Swinging UML How to Make Class Diagrams and State Machines Amenable to Constraint Solving and Proving

  • Peter Padawitz
Conference paper
Part of the Lecture Notes in Computer Science book series (LNCS, volume 1939)


Swinging types (STs) provide a specification and verification formalism for designing software in terms of many-sorted logic. Current formalisms, be they set- or order-theoretic, algebraic or coalgebraic, ruleor net-based, handle either static system components (in terms of functions or relations) or dynamic ones (in terms of transition systems) and either structural or behavioral aspects, while STs combine equational, Horn and modal logic for the purpose of applying computation and proof rules from all three logics.
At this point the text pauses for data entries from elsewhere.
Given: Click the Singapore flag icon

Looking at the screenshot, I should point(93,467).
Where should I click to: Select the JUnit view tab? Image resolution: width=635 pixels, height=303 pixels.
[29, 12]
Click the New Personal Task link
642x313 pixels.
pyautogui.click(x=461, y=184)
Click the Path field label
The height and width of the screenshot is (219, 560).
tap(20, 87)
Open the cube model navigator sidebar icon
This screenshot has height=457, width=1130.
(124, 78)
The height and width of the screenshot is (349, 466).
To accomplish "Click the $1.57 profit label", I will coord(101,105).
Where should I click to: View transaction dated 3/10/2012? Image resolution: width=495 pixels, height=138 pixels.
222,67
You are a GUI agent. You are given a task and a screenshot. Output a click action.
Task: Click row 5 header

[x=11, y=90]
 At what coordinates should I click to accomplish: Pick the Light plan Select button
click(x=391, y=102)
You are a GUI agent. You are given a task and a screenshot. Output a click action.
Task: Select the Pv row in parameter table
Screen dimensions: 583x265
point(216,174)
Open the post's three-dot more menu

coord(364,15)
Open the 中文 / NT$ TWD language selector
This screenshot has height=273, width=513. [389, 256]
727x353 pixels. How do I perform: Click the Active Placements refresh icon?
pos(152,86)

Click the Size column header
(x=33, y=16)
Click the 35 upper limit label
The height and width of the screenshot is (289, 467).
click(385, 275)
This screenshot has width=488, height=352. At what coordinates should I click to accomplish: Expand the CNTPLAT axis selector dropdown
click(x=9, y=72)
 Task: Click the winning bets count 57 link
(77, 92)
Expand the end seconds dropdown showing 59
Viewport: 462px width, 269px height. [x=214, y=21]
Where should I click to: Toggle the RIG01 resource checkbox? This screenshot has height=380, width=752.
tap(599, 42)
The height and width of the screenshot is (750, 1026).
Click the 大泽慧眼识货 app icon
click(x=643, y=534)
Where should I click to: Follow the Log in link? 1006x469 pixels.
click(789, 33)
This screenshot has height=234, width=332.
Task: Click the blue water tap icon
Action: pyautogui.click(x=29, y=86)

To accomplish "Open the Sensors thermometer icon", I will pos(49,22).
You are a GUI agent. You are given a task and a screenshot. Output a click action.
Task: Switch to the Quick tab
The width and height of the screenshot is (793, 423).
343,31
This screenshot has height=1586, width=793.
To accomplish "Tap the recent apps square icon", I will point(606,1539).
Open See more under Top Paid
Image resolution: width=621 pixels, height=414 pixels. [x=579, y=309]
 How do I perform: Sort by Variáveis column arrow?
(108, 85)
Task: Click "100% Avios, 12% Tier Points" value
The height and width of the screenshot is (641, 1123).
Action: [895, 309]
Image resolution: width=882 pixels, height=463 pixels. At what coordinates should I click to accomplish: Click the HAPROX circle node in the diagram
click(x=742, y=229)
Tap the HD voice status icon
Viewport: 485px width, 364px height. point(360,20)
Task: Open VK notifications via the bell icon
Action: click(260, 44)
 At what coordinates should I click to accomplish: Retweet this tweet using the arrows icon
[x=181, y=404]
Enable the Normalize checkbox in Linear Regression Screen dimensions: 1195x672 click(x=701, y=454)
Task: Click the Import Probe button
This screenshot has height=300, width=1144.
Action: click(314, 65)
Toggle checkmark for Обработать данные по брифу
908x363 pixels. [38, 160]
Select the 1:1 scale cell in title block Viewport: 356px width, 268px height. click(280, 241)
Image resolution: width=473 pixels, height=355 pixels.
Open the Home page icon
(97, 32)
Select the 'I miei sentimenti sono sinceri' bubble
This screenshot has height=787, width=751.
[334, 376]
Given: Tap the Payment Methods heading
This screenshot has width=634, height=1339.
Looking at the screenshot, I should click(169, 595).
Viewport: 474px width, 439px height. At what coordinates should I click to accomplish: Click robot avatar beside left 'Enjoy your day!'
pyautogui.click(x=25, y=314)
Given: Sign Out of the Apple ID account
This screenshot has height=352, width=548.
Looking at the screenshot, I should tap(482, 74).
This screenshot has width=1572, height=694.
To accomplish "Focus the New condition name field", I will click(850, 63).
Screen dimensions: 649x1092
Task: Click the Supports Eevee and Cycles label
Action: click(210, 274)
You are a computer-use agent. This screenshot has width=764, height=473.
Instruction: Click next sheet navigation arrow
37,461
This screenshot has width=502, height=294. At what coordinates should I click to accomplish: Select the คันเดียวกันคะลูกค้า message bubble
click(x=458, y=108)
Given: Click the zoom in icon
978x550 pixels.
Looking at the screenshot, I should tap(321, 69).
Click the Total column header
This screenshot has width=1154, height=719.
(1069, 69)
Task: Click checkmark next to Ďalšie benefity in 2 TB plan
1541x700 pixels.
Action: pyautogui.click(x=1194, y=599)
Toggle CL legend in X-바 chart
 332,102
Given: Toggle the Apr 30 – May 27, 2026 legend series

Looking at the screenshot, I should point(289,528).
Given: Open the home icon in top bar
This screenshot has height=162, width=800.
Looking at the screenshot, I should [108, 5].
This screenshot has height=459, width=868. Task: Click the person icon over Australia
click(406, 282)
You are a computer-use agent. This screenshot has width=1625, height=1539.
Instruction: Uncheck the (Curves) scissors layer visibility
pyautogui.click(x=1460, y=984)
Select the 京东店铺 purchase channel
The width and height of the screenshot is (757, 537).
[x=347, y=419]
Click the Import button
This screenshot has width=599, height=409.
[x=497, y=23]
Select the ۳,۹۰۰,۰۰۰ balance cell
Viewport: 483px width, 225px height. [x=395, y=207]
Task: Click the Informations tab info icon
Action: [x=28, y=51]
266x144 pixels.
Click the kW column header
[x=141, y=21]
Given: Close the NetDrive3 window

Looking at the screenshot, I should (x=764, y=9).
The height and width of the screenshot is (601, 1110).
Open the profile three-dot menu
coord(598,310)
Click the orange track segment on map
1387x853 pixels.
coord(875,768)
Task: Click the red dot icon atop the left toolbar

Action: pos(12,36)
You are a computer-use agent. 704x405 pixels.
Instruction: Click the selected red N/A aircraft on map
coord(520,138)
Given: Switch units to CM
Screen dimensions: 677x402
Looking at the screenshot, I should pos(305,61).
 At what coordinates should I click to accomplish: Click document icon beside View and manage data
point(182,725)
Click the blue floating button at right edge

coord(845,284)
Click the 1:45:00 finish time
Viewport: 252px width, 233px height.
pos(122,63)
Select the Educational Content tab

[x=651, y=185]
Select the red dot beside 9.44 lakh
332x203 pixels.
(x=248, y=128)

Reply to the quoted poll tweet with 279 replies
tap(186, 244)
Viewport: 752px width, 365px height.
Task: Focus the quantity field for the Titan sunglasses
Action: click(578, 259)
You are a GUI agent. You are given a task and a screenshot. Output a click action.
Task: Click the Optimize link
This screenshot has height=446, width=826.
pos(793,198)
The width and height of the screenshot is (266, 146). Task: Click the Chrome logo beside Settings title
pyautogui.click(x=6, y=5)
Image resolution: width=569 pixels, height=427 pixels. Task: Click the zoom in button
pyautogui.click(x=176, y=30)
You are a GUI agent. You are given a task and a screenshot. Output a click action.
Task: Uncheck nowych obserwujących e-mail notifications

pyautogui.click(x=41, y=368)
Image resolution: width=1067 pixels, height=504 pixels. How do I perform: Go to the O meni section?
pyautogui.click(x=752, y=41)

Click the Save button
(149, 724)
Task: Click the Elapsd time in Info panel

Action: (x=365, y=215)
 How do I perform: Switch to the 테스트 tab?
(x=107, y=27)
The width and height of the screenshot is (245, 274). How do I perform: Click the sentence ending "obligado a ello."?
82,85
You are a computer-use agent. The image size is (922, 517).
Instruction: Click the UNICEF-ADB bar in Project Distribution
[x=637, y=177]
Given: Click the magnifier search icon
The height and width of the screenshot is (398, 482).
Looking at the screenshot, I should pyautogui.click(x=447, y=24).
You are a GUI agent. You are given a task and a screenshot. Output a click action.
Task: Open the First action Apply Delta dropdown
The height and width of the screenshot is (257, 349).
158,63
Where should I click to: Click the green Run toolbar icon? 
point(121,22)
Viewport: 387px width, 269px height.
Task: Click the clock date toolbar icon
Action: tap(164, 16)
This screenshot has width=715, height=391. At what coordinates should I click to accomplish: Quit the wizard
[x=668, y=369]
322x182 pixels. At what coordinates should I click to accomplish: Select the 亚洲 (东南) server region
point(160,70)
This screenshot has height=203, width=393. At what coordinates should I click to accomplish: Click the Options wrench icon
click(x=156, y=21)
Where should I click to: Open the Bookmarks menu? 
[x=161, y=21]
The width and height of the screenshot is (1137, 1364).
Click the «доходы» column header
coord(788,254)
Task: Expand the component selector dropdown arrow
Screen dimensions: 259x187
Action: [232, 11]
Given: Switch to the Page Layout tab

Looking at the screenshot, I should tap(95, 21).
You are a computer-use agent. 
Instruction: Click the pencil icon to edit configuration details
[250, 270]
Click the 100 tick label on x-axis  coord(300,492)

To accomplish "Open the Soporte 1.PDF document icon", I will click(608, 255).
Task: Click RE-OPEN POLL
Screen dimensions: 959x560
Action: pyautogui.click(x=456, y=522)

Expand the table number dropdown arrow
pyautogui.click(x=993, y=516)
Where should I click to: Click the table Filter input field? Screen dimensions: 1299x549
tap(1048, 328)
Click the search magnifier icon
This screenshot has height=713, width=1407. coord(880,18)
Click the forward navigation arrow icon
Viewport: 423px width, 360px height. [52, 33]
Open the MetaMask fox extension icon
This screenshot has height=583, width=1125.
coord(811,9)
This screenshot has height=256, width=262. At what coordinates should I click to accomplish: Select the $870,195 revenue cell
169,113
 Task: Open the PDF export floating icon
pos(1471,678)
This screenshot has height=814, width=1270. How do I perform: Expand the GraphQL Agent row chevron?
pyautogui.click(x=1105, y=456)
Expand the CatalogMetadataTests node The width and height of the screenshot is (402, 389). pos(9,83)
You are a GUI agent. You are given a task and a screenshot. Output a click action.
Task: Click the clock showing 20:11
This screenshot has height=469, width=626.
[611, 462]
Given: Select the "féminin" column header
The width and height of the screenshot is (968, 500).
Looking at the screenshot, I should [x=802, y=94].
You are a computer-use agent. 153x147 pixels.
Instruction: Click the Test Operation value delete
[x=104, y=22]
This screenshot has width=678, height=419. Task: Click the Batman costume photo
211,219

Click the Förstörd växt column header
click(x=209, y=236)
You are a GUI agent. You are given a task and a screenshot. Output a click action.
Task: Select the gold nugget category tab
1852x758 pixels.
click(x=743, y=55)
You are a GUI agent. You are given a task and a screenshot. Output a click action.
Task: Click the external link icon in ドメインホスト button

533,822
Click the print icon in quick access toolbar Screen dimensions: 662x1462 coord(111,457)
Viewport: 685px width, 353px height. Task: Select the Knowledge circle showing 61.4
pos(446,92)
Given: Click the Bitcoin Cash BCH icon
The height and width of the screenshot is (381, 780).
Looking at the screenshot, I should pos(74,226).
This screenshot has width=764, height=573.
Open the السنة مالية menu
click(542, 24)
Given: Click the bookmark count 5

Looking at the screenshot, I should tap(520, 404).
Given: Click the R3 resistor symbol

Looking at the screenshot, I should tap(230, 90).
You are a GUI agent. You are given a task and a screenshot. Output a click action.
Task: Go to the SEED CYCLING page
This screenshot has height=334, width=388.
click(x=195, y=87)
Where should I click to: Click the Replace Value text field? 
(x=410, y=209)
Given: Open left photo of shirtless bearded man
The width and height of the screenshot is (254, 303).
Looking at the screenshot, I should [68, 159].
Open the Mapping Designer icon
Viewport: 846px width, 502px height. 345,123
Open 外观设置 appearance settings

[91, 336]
UML provides a collection of object-oriented pictorial specification techniques, equipped with an informal semantics, but hardly cares about consistency, i.e. the guarantee that a specification has models and thus can be implemented. To achieve this goal and to make verification possible a formal semantics is indispensable. Swinging types have term models that are directly derived from the specifications. The paper takes first steps towards a translation of class diagrams, OCL constraints and state machines into STs. Partly, we proceed along examples, partly we describe generally how, e.g., classes can be turned into signatures. Swinging types are particularly suitable for interpreting UML models because they integrate static and dynamic components. UML treats them separately, STs handle them within the same formalism. Hence, one may check, for instance, whether static operations are correctly refined to local message passing primitives. A crucial point of a formal semantics of UML models is a reasonable notion of state. If constraints involve static data as well as states and state transitions, the modal-logic view on states as (implicit) predicates is less adequate than the ST representation as terms denoting tuples of attribute values, ”histories” of object manipulations or compositions of substates (composite states).


State Machine Modal Logic Class Diagram Formal Semantic Object Constraint Language 
These keywords were added by machine and not by the authors. This process is experimental and the keywords may be updated as the learning algorithm improves.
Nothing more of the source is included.